Before a party may be qualified under
Section 12, Rule 132 of the Rules of Court, the party presenting the adverse
party witness must comply with Section 6, Rule 25 of the Rules of Court which
provides:
SEC. 6. Effect of failure to serve
written interrogatories. – Unless thereafter allowed by the court for good
cause shown and to prevent a failure of justice, a party not served with
written interrogatories may not
be compelled by the adverse party to
give testimony in open court, or to give a deposition pending appeal.

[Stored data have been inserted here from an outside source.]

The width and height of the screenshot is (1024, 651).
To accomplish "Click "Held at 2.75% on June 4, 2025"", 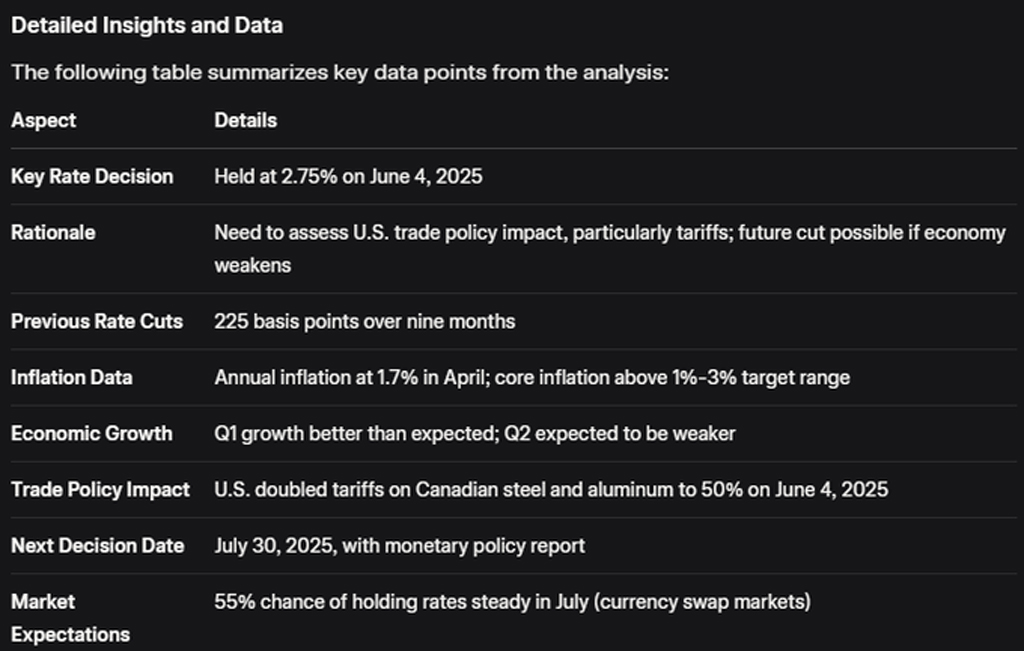I will click(348, 176).
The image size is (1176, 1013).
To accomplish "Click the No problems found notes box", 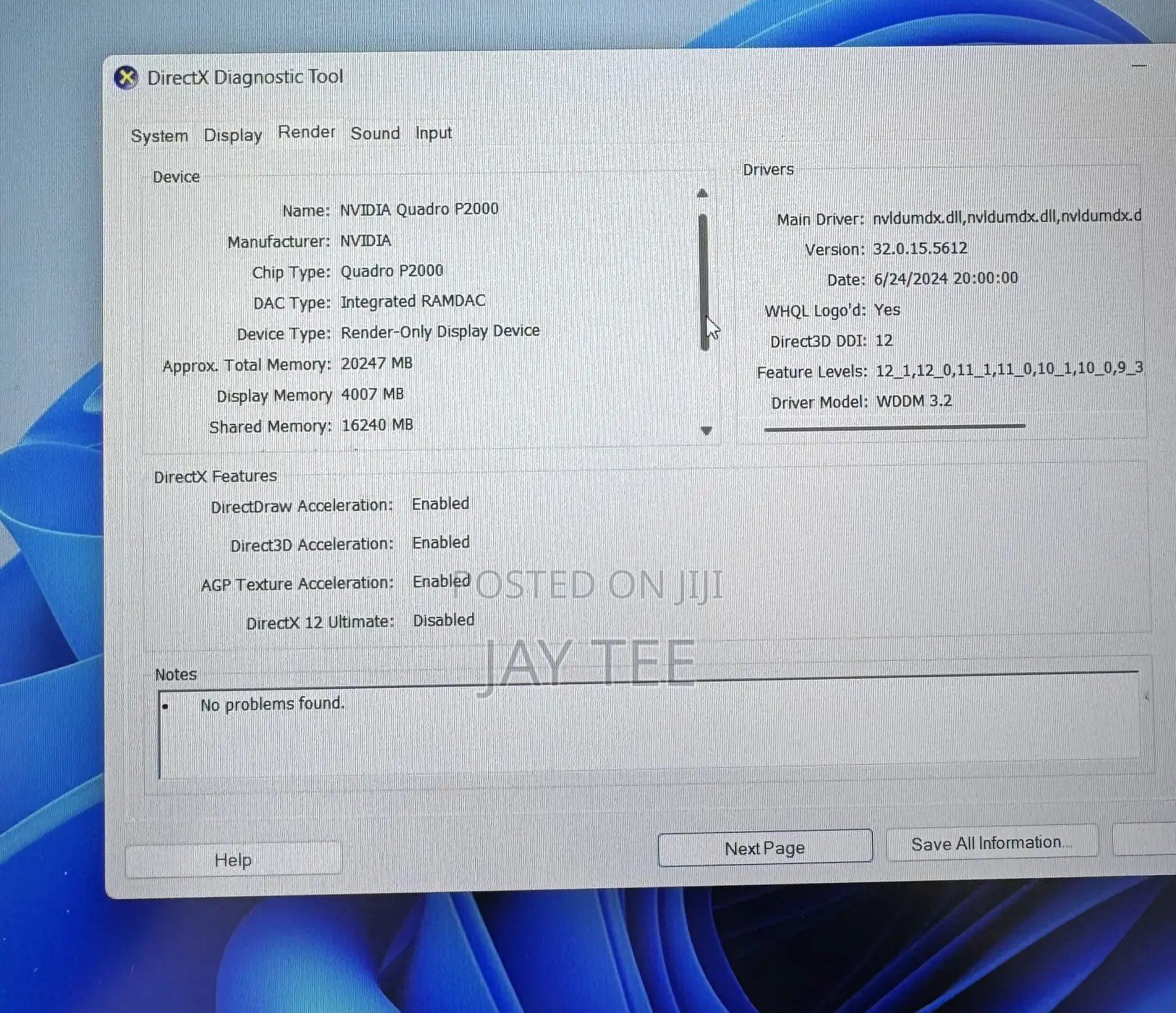I will coord(649,728).
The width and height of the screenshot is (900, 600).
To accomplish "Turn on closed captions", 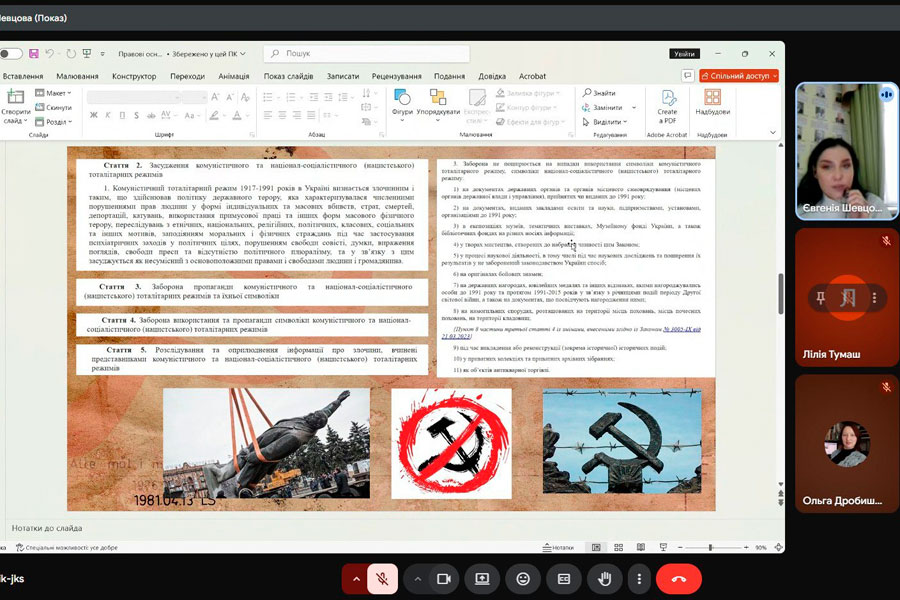I will coord(563,579).
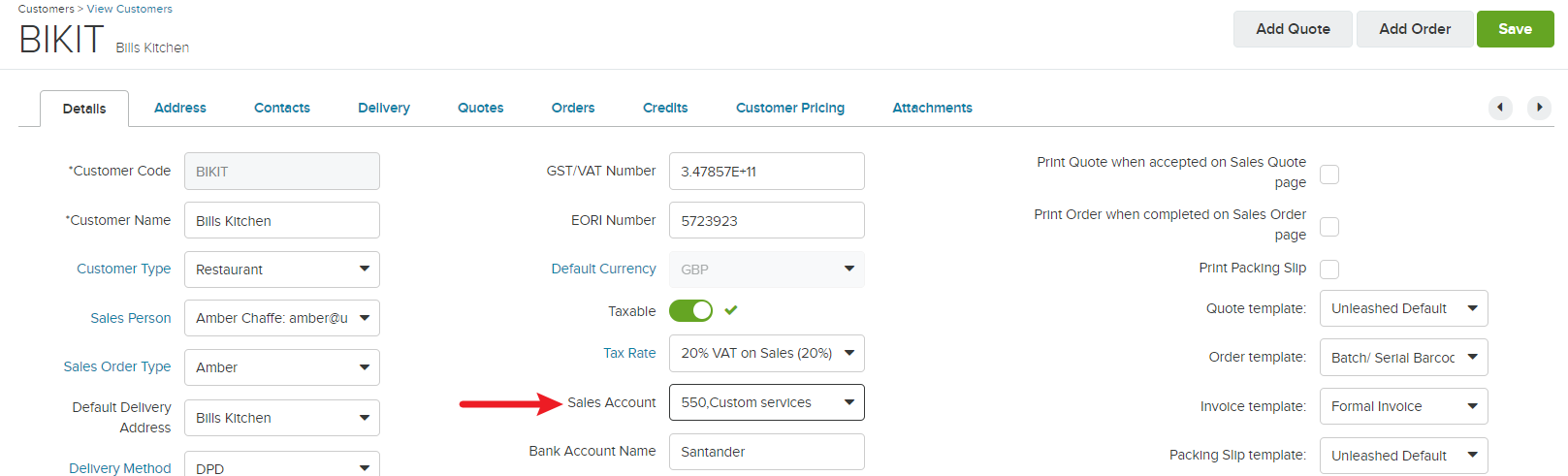Enable Print Quote when accepted checkbox
This screenshot has height=476, width=1568.
(x=1329, y=175)
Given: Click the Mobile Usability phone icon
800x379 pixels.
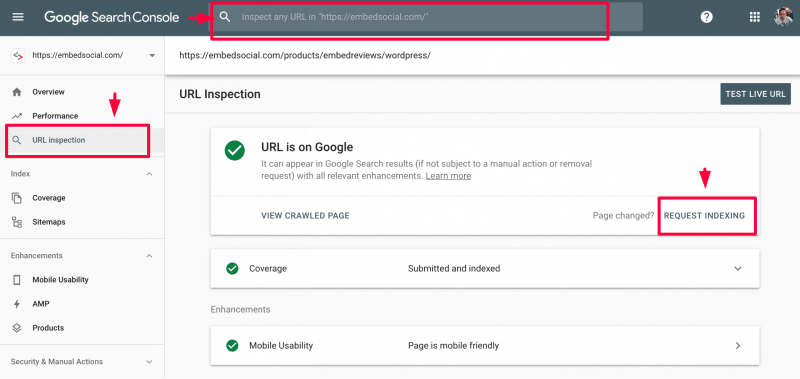Looking at the screenshot, I should coord(17,280).
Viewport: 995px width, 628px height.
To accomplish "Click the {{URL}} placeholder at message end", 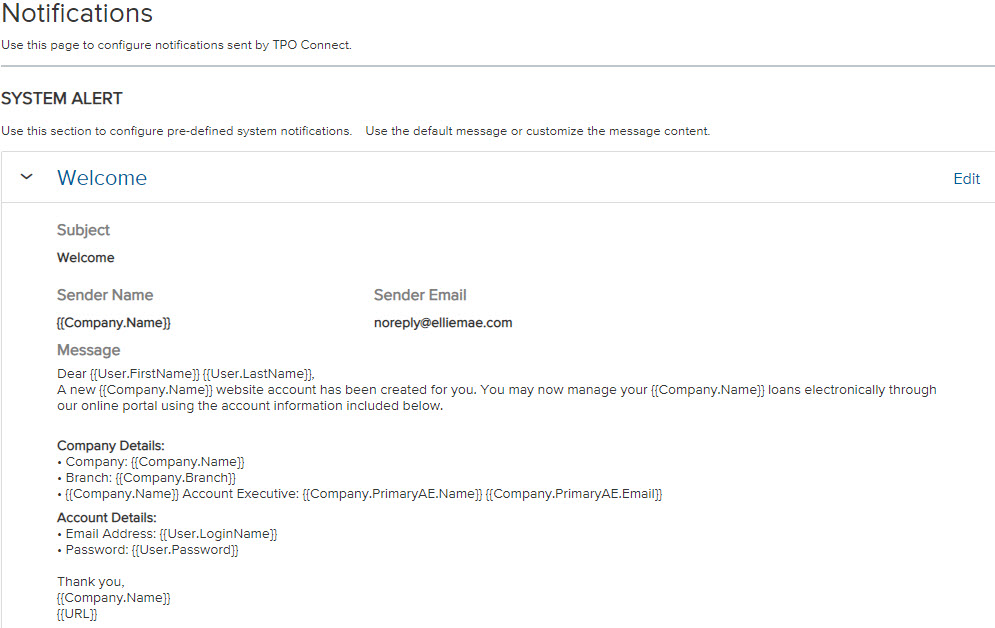I will [77, 614].
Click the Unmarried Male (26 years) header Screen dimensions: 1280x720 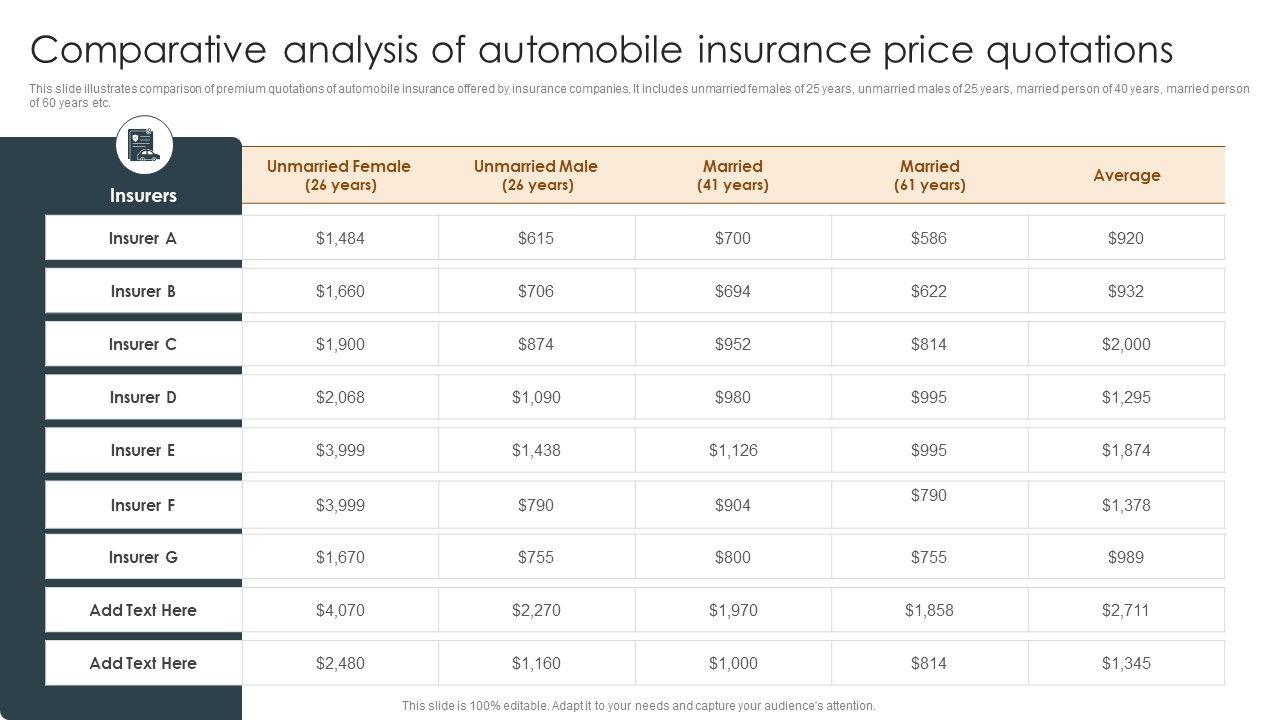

In Afulugencia v. Metropolitan Bank
& Trust Co.,27 this Court stated that “in civil cases, the procedure of
calling the adverse party to the witness stand is not allowed, unless written
interrogatories are first served upon the latter.”
In this case, parties, with the
approval of the Court, furnished and answered interrogatories to parties
pursuant to Rule 25 of the Rules of Court. They therefore complied with Section
6 of Rule 25 of the Rules of Court. Before the present controversy arose, the
RTC had already issued subpoenas for Yap to testify and produce documents. He
was called to the witness stand when China Bank interposed its objection for
non-compliance with Section 5 of the JAR. Having established that Yap, as an
adverse party witness, is not within Section 5 of the JAR’s scope, the rules in
presentation of adverse party witnesses as provided for under the Rules of
Court shall apply. In keeping with this Court's decision in Afulugencia, there
is no reason for the RTC not to proceed with
the presentation of Yap as a witness.
In sum, Section 5 of the JAR expressly
excludes from its application adverse party and hostile witnesses. For the
presentation of these types of witnesses, the provisions on the Rules of Court
under the Revised Rules of Evidence and all other correlative rules including
the modes of deposition and discovery rules shall apply.